Dollar General stock fell about 8% during trading Thursday, after the discounter reported that supply chain headaches during the third quarter ate into its margins.
Despite that, and with food-and-beverage sales increasing by more than 12% year over year, the Goodlettsville, Tennessee-based retailer unveiled ambitious growth plans, detailing a road map to open 1,050 new stores in 2023.
For the quarter ended Oct. 28, Dollar General reported same-store sales growth of 6.8% and a net sales increase of 11.1%, to $9.5 billion.
But the retailer was hit with more than $40 million in additional supply-chain costs during the quarter after seasonal goods came in earlier than expected, leaving the company with nowhere to store the items.
In recent weeks, Dollar General has increased its capacity by more than 2 million square feet with the opening of two new, permanent regional distribution hubs in Georgia and Texas, CEO Jeffrey Owen told analysts Thursday, according to a transcript from financial services site Sentieo. Those warehouses will serve as intermediate facilities between import points and Dollar General’s distribution centers.
The company plans to open a new combination distribution center in Nebraska, scheduled to begin shipping by the end of the fiscal year.
Dollar General had previously announced new distribution centers in Arkansas, Colorado and Oregon, scheduled to become operational over the next 18 months.
Cumulatively, the new centers will increase Dollar General’s distribution center capacity by 20%, the retailer said.
But margin issues will remain for the immediate future—especially as shoppers fill their carts with lower-margin food and beverage items, President and CFO John Garratt said.
“We’ve experienced many challenges over the course of this year, including those related to product cost inflation, supply chain dynamics and the evolution of consumer spending,” Garratt said. “We have seen an increased headwind from lower-margin consumables sales mix as customers face growing financial pressure. We expect this headwind to grow in Q4, as our guidance assumes customers continue to feel financial pressures and shift more of their spending to consumable items.”
But Dollar General still sees plenty of upside to its grocery business, executives said. Sales of consumables were up 12.2% in the third quarter, compared with the same period a year ago.
The retailer now sells fresh produce in more than 3,000 stores and plans to add fruit and vegetables to approximately 2,000 stores in 2023, Owen said.
During the third quarter, Dollar General added more than 17,000 cooler doors across its store base, and the retailer is on track to install a total of more than 65,000 cooler doors in 2022.
The moves are part of Dollar General’s DG Fresh initiative, which was rolled out across the entire chain in 2021 with the goal of reducing costs by owning the distribution channels of fresh and frozen goods.
“Despite the meaningful improvements we have made to date as a result of DG Fresh, we believe we still have significant incremental opportunity to drive additional returns with this initiative in the years ahead,” he said.
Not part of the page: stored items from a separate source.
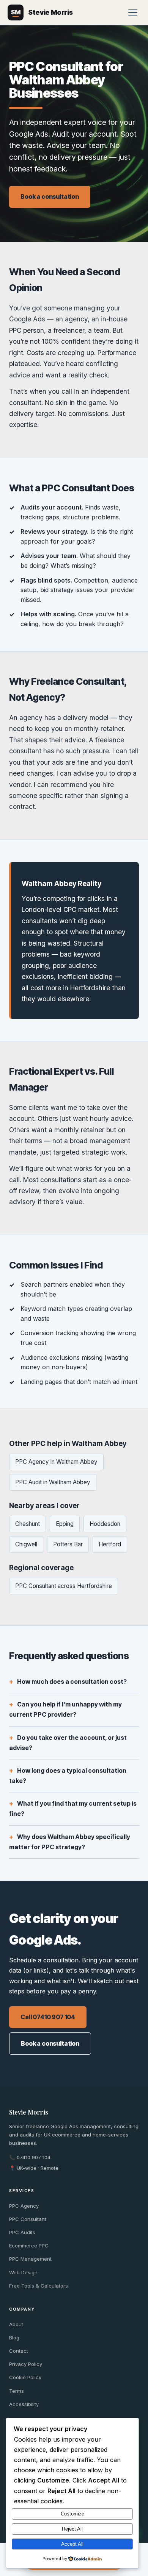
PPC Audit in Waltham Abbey (52, 1482)
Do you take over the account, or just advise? (68, 1743)
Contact (18, 2351)
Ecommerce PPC (29, 2246)
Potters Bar (68, 1544)
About (16, 2324)
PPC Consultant (27, 2219)
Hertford (110, 1544)
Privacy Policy (25, 2364)
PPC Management (30, 2259)
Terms (16, 2391)
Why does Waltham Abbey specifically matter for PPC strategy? (69, 1842)
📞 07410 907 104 (29, 2157)
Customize (72, 2514)
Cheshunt (27, 1523)
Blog (14, 2337)
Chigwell (26, 1544)
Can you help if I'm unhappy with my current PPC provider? (65, 1709)
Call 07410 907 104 (47, 2017)
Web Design (23, 2272)
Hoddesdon (105, 1523)
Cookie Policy (25, 2377)
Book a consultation (49, 196)
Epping (65, 1523)
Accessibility (24, 2404)
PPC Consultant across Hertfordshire (63, 1586)
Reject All (72, 2529)
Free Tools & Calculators (38, 2286)
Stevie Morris (28, 2112)
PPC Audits (22, 2232)
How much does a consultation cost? (72, 1681)
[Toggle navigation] (132, 12)
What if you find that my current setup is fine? (73, 1808)
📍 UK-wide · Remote (33, 2168)
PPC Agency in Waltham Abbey (56, 1461)
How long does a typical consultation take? (67, 1775)
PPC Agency (24, 2206)
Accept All (72, 2544)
Dollar General is also adding self-checkout at a growing number of locations. By the end of Q3, self-checkout kiosks were present in more than 10,500 of the retailer’s stores, with about 500 more stores slated to come online by the end of 2022.
Dollar General opened 268 new stores during the third quarter, with plans to open a total of 1,025 for the year. In 2023, the retailer said it plans to undertake 3,170 real estate projects in the U.S., including more than 1,000 new stores, 2,000 remodels and 120 locations.
The retailer ended the third quarter with 18,818 total stores in 47 states.